What are the lines from the top of the entries through the one with "Redaksi (706, 2360)"? Write them out exactly, with no pictures.

• _INFORMATION SUPPLIED_:
________
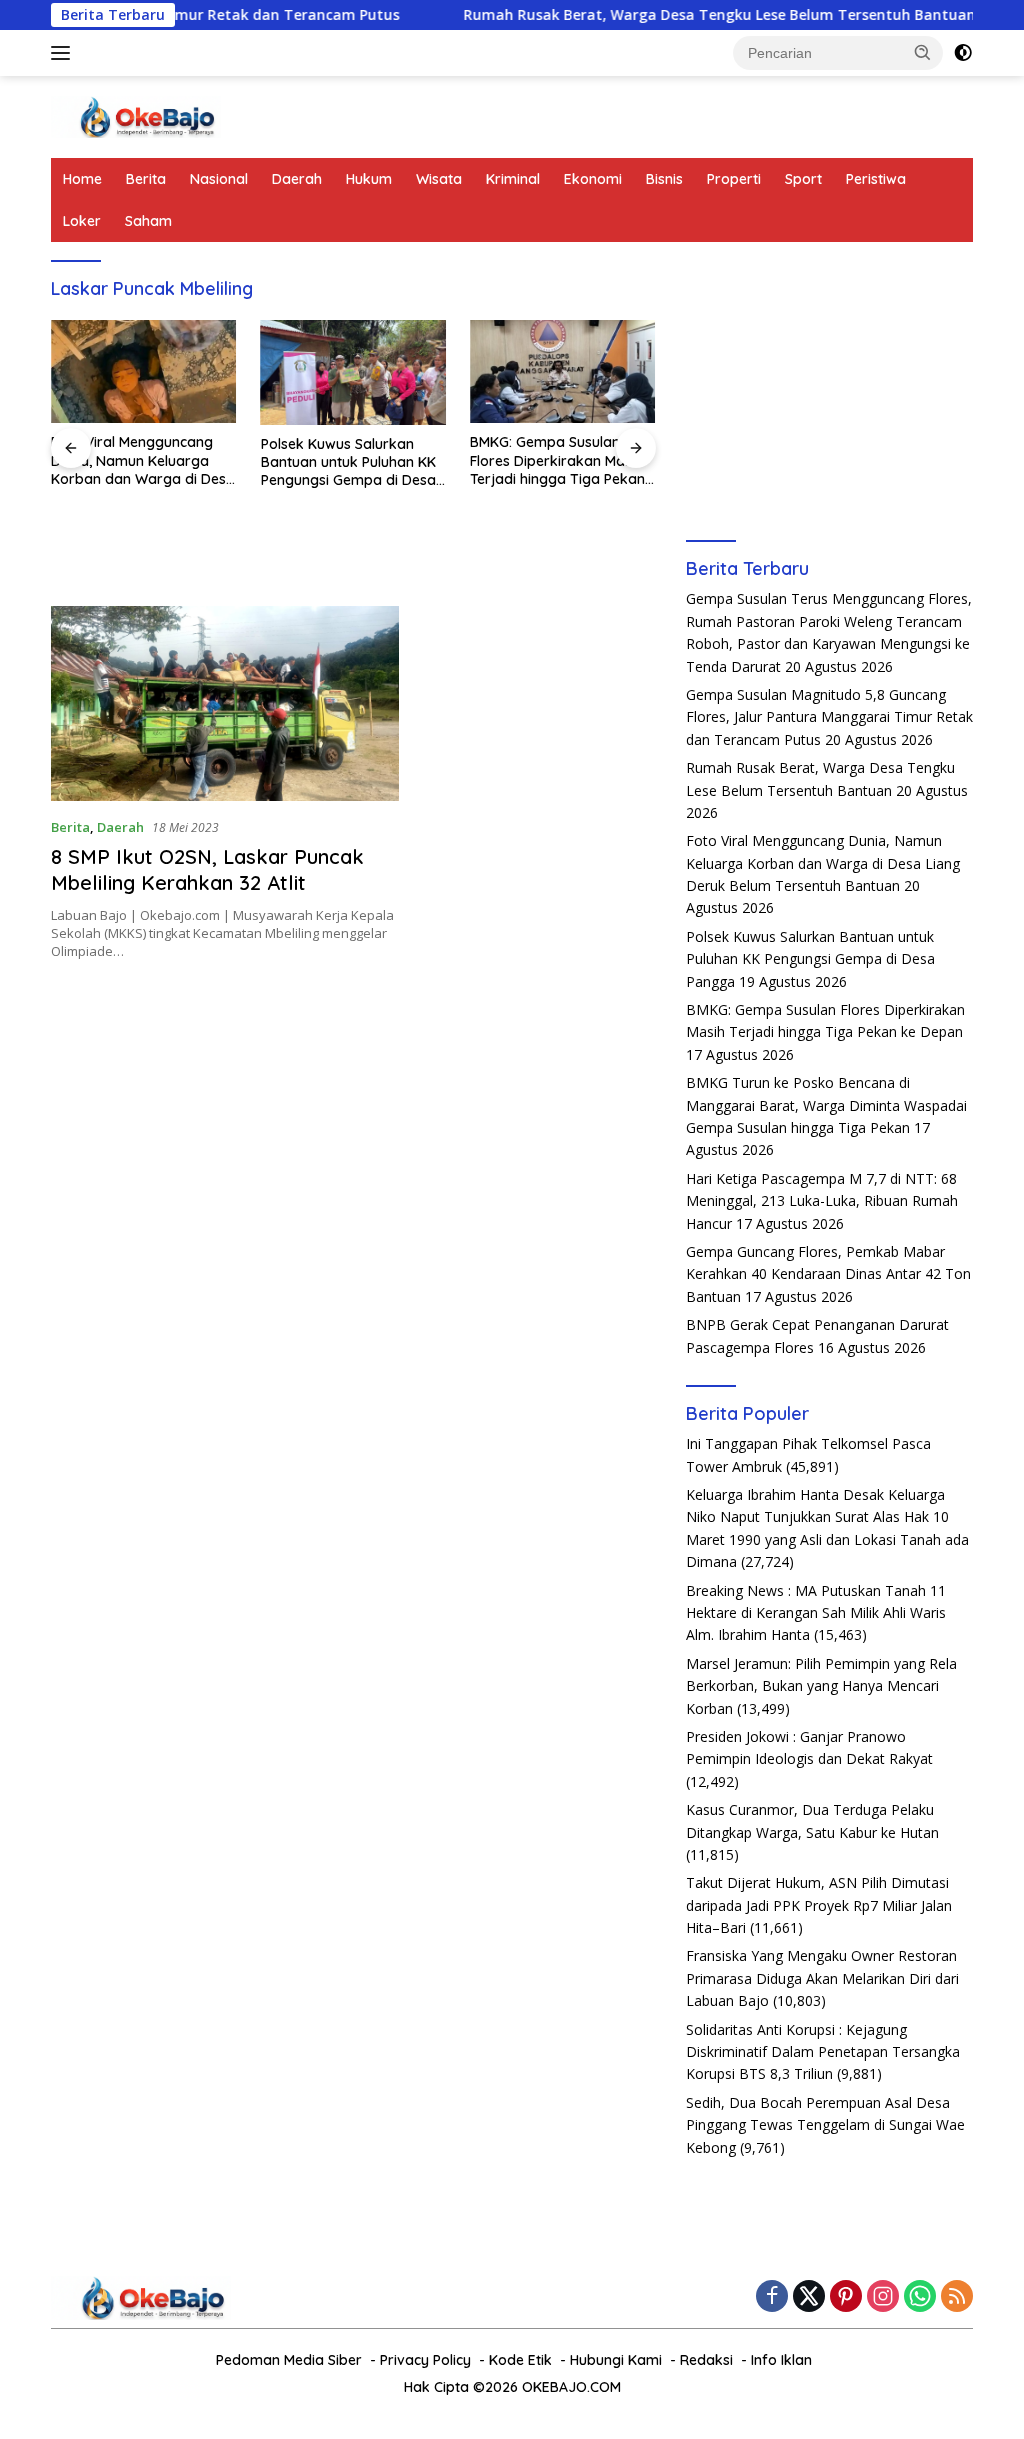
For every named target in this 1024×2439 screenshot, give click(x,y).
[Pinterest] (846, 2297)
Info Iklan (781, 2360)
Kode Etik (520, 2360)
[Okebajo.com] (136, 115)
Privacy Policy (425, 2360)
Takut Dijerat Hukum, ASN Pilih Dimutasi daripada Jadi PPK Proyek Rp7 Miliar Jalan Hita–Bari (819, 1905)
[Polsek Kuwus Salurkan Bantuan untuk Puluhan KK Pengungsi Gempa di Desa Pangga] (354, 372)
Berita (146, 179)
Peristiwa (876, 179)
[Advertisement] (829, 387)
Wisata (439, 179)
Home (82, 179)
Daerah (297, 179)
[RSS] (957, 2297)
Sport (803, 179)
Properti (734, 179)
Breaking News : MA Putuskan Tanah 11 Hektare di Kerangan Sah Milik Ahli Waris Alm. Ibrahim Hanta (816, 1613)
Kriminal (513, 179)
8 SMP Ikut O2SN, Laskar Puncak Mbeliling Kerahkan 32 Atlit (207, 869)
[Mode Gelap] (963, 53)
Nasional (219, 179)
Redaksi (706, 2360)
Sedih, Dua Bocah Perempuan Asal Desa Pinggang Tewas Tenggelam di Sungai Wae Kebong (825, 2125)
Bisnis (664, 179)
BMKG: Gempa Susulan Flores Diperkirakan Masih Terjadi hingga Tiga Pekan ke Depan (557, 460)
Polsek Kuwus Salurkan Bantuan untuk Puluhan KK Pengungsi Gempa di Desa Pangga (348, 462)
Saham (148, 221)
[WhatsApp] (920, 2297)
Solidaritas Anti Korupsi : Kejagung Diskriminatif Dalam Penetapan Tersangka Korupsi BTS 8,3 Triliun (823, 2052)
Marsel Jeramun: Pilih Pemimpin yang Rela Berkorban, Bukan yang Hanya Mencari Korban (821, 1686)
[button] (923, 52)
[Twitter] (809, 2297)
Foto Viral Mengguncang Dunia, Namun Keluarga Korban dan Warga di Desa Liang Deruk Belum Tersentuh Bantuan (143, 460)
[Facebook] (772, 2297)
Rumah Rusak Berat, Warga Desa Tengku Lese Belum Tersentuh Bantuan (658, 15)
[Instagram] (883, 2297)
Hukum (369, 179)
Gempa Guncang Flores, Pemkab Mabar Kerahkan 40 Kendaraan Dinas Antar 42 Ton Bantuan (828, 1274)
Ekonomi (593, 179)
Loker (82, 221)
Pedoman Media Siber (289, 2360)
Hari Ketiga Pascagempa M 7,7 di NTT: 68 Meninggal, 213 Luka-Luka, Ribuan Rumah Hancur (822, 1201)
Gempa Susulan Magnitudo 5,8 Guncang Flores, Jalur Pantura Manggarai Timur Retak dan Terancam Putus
________
• _ANSWER FOR THE TASK_:
For every named target in this 1024×2439 screenshot, give click(x,y).
[Pinterest] (846, 2297)
Info Iklan (781, 2360)
Kode Etik (520, 2360)
[Okebajo.com] (136, 115)
Privacy Policy (425, 2360)
Takut Dijerat Hukum, ASN Pilih Dimutasi daripada Jadi PPK Proyek Rp7 Miliar Jalan Hita–Bari (819, 1905)
[Polsek Kuwus Salurkan Bantuan untuk Puluhan KK Pengungsi Gempa di Desa Pangga] (354, 372)
Berita (146, 179)
Peristiwa (876, 179)
[Advertisement] (829, 387)
Wisata (439, 179)
Home (82, 179)
Daerah (297, 179)
[RSS] (957, 2297)
Sport (803, 179)
Properti (734, 179)
Breaking News : MA Putuskan Tanah 11 Hektare di Kerangan Sah Milik Ahli Waris Alm. Ibrahim Hanta (816, 1613)
Kriminal (513, 179)
8 SMP Ikut O2SN, Laskar Puncak Mbeliling Kerahkan 32 Atlit (207, 869)
[Mode Gelap] (963, 53)
Nasional (219, 179)
Redaksi (706, 2360)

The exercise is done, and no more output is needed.